Last week’s Republican primary in Tennessee resulted in a comfortable win for Senator Lamar Alexander over his Tea Party-backed challenger, State Assembly Representative Joe Carr. But make no mistake: The Tea Party is on a roll across the South, having mounted major primary challenges in Texas, Mississippi and South Carolina, and knocked out Representative Eric Cantor of Virginia.
The movement’s success, with its dangerous froth of anti-Washington posturing and barely concealed racial animus, raises an important question for Southern voters: Will they remember their history well enough to reject the siren song of nativism and populism that has won over the region so often before?
We often think of the typical segregationist politician of yore as a genteel member of the white upper crust. But the more common mode was the fiery populist. Names like Thomas E. Watson of Georgia, “Pitchfork” Ben Tillman of South Carolina and James K. Vardaman and Theodore G. Bilbo of Mississippi may be obscure outside the South, but for most anyone brought up here, they loom large.
In the early 20th century, these men rose on an agrarian revolt against Big Business and government corruption. They used that energy, in turn, to disenfranchise and segregate blacks, whose loyalty to the pro-business Republican Party made them targets of these racist reformers.
Their activities spawned a second wave of Southern Democratic populists, who defied federal court orders and civil rights legislation during the 1960s, even as more moderate politicians were moving on. Gov. George C. Wallace of Alabama, among others, portrayed himself as a tribune of the working class while championing segregation.
It’s hard not to hear echoes of those eras today.

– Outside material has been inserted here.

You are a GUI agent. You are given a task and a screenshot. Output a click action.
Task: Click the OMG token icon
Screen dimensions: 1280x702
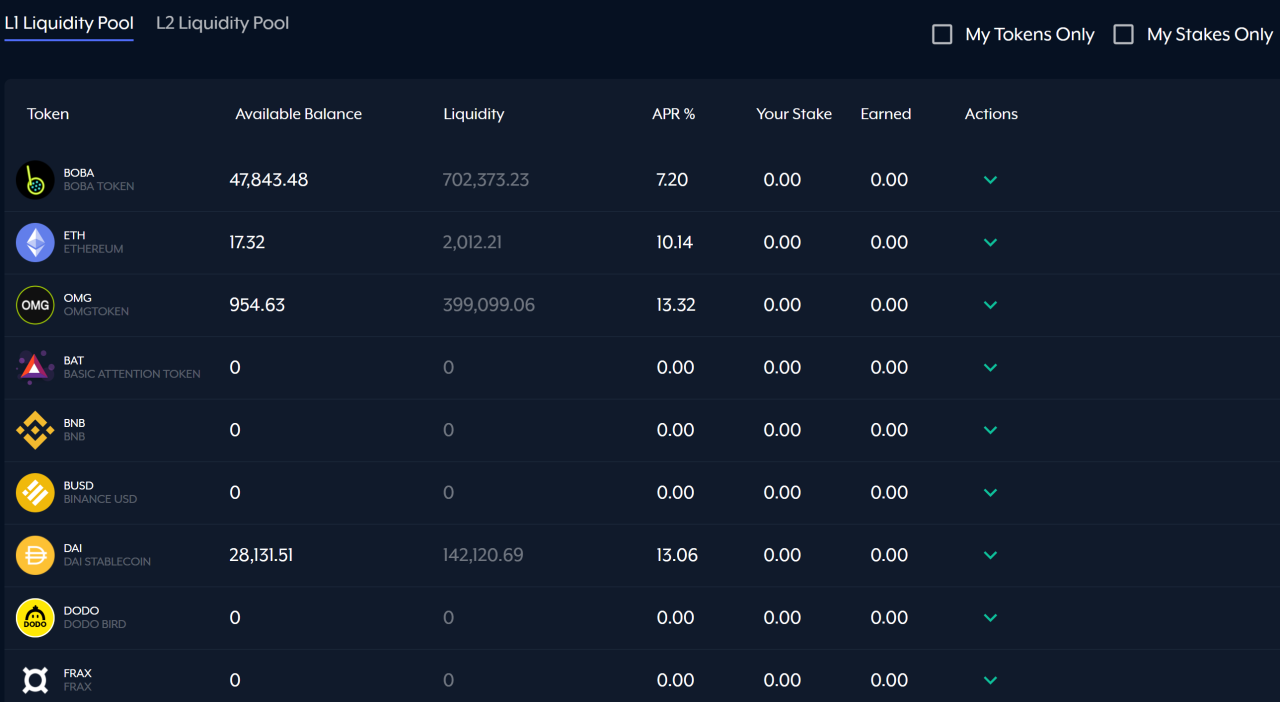[35, 305]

Tea Party candidates have targeted federal taxes and spending, while attacking Chamber of Commerce interests and the leadership of the Republican Party. Racism has been replaced with nativism in their demands for immigration restrictions, but the animosity toward the “other” is the same. And there remains a whiff of the ancient fumes of bitter-end resistance: Chris McDaniel, a state senator who took Senator Thad Cochran into a runoff in Mississippi, still refuses to accept the validity of the election.
Mr. McDaniel had all the bona fides of an old-time demagogue. He was once a conservative radio talk show host who dabbled in ethnic innuendo. He made appearances before neo-Confederate organizations. When Mr. Cochran solicited votes in the runoff from black Mississippians, Mr. McDaniel’s supporters vowed to monitor polling places in black-majority precincts, a move reminiscent of old-fashioned Election Day intimidation.

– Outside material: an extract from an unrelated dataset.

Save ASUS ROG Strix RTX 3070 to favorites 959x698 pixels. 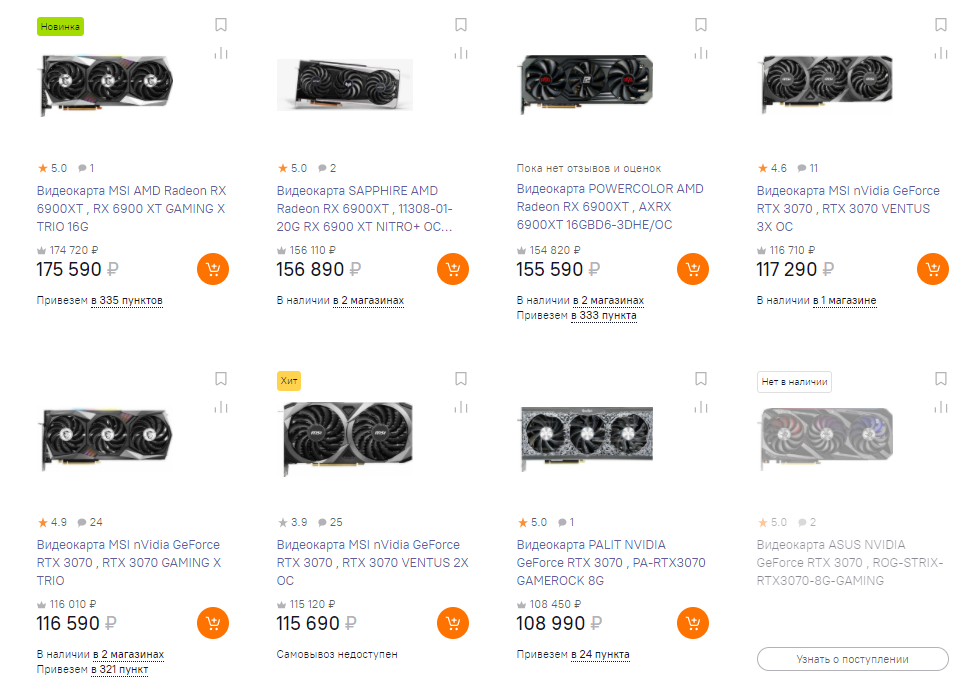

Tea Party spokesmen, as well as the Republican establishment, complain that the movement was unfairly trumped by a race card. Whit Ayres, a Republican pollster working for Mr. Alexander, says the movement isn’t racist, but rather it represents people “who are economically pressed, who feel betrayed, who feel leaders in Washington caused their housing values to decline, for their retirement accounts to plummet.”

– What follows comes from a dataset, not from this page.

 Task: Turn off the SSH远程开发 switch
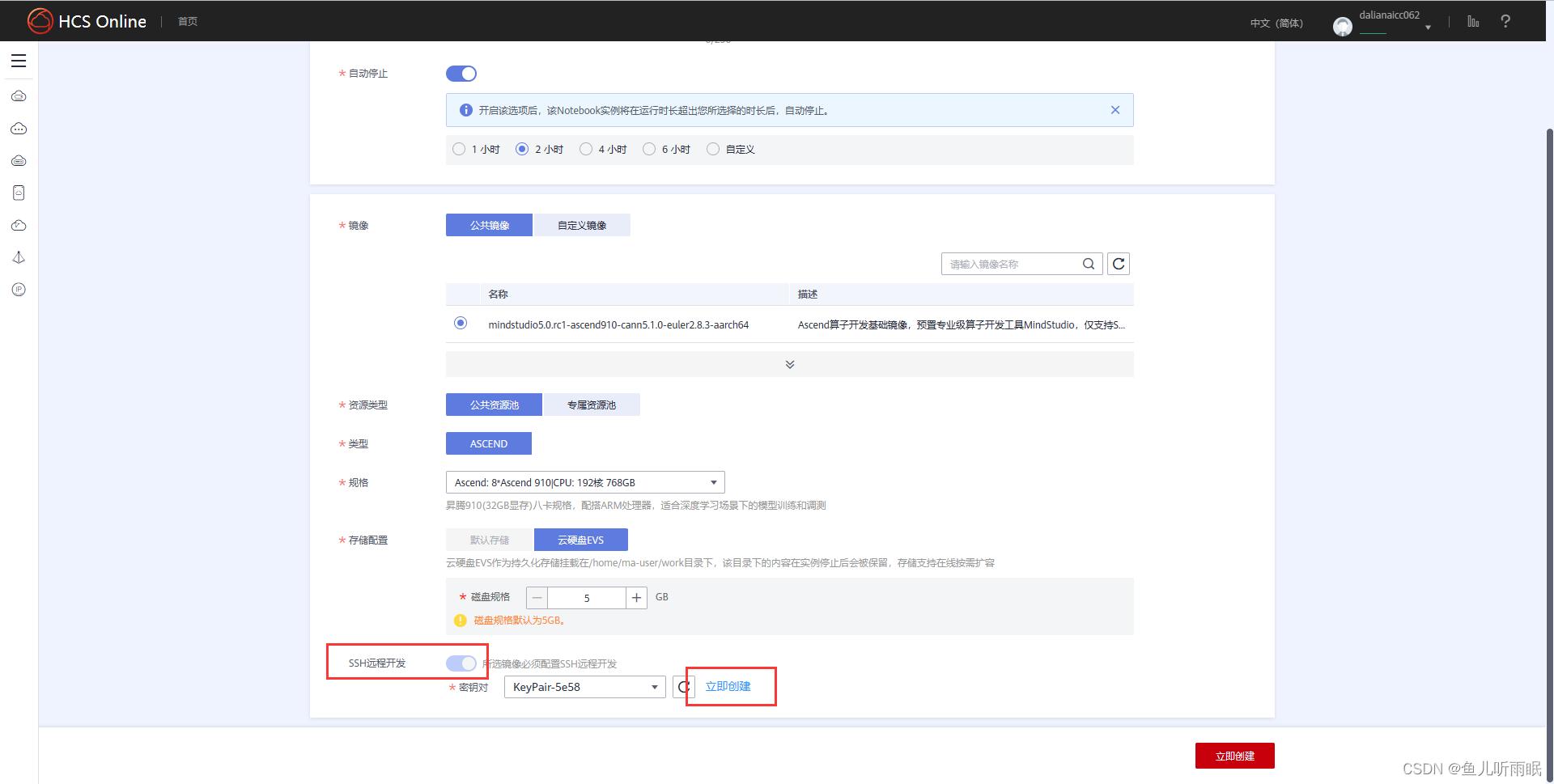click(x=461, y=663)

But that’s precisely the point, and the hope, for those worried about the Tea Party insurgency. What looks like a mounting wave may have reached its crest this year, running up against the many Southerners — white and black, liberal and conservative — who know well how such passions were once perverted by demagogues.
It’s trite to recall William Faulkner’s line about the past not being the past, but Southerners do remember their history: A considerable body of literature about the populist rebellion was once required reading in college for a generation of Mississippians old enough to remember the second reactionary period 50 years ago.
In “The Mind of the South,” still in print seven decades after it was published, W. J. Cash wrote that populist forces in the region were driven by “the rage and frustration of men intolerably oppressed by conditions which they did not understand and which they could not control.” And A. D. Kirwan’s 1951 history, “Revolt of the Rednecks,” traced the political rise of the Mississippi racists Vardaman and Bilbo to the disillusionment of white farmers who felt “forgotten” and singled out by “an enemy class” of Wall Street speculators and railroad owners backed by big government. The economic struggle, Kirwan wrote, was “complicated by the Negro,” who became a victim of the politicians’ zeal to prevent blacks from holding any power.
Education became their whipping boy. A century ago, the first wave of populist demagogues withheld funds for poor, segregated schools and tried to purge college faculties of nonbelievers. The second wave, citing “states’ rights,” threatened to shut schools rather than integrate and denounced federal aid to education as a sinister investment. In the Cochran-McDaniel race, you could hear that same strain in Tea Party criticisms of the federal government, of federal aid to education and of the “establishment.”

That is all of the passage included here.